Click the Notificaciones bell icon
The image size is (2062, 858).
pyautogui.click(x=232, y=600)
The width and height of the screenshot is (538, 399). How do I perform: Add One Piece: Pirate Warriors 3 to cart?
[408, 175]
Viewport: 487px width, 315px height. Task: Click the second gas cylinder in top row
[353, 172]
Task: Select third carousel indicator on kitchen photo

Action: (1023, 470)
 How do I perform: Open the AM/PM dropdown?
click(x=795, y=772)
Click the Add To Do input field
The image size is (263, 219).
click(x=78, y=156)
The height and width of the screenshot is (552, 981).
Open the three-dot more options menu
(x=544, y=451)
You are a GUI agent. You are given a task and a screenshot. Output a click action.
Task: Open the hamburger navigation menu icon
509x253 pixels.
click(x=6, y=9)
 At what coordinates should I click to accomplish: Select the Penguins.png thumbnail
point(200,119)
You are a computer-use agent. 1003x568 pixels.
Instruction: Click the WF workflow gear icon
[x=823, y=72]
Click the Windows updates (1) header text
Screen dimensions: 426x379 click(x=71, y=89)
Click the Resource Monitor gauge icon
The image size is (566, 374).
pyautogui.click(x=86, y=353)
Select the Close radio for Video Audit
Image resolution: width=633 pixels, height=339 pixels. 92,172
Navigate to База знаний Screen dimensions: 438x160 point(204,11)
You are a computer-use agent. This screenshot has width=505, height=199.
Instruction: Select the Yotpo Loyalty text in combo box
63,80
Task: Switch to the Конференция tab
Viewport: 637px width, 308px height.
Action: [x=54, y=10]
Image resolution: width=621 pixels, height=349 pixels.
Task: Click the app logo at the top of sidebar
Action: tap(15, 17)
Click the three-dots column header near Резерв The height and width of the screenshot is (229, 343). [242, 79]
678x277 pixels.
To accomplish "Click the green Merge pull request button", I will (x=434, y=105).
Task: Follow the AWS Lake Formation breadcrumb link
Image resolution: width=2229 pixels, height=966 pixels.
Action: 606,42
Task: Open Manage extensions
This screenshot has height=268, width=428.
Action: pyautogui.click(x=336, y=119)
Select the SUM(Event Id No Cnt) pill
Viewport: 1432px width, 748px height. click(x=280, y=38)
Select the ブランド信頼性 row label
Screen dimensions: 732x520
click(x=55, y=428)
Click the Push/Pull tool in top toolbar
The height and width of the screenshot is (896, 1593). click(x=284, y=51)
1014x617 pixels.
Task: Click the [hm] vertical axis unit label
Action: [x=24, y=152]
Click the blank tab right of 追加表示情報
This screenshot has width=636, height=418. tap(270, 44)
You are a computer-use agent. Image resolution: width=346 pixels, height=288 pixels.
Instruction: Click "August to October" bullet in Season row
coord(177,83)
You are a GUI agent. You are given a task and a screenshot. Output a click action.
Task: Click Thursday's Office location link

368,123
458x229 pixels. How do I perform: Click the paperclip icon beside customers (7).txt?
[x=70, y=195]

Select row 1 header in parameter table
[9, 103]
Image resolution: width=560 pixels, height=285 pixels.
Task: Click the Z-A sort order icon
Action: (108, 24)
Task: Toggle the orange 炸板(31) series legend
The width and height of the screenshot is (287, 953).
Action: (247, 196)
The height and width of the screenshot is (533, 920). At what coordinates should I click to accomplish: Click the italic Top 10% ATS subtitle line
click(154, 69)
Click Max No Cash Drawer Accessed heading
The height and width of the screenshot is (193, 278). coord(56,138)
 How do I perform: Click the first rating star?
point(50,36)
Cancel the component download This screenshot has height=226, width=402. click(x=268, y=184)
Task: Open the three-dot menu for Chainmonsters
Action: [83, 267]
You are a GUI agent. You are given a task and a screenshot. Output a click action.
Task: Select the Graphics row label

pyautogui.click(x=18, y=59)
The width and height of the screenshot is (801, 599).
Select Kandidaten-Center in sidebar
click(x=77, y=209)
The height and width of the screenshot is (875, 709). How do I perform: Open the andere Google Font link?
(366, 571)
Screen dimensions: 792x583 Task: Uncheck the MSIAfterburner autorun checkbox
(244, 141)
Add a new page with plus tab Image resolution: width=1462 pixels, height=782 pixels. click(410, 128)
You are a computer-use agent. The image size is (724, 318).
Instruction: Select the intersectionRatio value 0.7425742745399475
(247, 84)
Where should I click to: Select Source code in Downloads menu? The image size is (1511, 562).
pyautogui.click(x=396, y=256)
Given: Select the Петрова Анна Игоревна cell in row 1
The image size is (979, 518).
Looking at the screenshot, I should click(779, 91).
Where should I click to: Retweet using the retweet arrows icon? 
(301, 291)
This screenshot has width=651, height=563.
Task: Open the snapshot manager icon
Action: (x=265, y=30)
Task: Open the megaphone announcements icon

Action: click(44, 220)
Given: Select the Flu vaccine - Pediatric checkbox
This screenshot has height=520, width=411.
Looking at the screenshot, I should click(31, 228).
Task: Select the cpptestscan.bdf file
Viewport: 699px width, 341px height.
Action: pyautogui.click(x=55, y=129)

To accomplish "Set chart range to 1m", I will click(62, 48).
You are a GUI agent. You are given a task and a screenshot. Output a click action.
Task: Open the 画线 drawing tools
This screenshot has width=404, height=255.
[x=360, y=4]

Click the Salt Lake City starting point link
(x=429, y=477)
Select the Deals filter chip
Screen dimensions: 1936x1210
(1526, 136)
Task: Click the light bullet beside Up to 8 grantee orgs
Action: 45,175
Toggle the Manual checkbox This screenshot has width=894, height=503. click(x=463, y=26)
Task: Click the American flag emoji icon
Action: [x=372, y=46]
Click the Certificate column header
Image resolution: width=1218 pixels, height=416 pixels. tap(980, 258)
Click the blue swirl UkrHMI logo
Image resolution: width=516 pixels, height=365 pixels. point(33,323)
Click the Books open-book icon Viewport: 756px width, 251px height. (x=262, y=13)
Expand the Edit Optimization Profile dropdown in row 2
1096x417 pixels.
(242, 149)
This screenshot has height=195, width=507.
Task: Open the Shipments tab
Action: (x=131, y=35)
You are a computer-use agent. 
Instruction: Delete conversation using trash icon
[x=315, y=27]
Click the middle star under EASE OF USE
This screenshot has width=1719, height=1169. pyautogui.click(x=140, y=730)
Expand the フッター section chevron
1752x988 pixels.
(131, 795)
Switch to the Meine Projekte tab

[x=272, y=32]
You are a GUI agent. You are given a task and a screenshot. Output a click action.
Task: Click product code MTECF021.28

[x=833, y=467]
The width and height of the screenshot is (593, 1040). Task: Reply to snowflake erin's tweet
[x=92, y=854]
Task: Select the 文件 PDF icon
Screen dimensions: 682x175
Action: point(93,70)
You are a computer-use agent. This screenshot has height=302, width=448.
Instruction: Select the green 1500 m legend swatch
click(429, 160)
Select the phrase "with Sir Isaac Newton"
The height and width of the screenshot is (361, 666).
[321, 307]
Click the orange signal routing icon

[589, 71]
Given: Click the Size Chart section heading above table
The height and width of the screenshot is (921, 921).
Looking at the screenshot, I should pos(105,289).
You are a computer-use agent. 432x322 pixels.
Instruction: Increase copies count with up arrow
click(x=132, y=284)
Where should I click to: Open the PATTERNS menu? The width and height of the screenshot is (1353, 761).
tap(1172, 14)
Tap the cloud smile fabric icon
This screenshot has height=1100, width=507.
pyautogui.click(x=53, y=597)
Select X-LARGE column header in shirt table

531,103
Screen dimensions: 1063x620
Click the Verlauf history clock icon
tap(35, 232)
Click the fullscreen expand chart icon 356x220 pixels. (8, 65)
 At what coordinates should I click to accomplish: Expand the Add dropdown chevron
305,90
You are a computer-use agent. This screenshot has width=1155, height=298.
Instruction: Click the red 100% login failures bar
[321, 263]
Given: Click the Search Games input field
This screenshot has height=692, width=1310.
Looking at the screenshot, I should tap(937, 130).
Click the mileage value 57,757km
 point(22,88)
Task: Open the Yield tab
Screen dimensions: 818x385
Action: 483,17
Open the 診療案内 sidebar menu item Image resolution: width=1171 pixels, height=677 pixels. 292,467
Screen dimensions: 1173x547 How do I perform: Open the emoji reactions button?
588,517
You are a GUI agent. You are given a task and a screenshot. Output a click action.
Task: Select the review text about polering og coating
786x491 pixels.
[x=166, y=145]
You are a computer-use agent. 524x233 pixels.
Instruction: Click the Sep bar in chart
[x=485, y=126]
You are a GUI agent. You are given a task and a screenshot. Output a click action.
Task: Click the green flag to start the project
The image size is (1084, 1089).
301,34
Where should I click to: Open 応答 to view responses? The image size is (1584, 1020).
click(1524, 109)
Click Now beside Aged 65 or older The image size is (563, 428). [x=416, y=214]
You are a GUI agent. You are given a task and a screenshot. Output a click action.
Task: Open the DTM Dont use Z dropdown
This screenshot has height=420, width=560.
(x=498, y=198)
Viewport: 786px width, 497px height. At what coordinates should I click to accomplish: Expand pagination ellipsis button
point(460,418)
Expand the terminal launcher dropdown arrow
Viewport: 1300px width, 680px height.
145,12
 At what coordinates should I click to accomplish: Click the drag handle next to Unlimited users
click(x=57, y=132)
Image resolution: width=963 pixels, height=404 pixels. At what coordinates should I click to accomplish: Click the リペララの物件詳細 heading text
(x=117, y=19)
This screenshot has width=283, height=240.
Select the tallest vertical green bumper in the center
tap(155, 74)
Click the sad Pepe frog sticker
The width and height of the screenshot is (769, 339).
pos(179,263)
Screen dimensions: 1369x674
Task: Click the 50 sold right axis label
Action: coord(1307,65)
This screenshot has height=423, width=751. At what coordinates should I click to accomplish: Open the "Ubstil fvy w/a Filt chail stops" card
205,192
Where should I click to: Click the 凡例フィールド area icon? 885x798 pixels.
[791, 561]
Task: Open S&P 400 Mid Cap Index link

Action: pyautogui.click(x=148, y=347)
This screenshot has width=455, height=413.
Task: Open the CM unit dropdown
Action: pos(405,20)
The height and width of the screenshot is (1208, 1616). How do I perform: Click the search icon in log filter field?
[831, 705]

----

#### Direction:
How many lines in the entries above contain the word "orange"? Case counts, so answer with the number alone.

#### Solution to the exercise:
2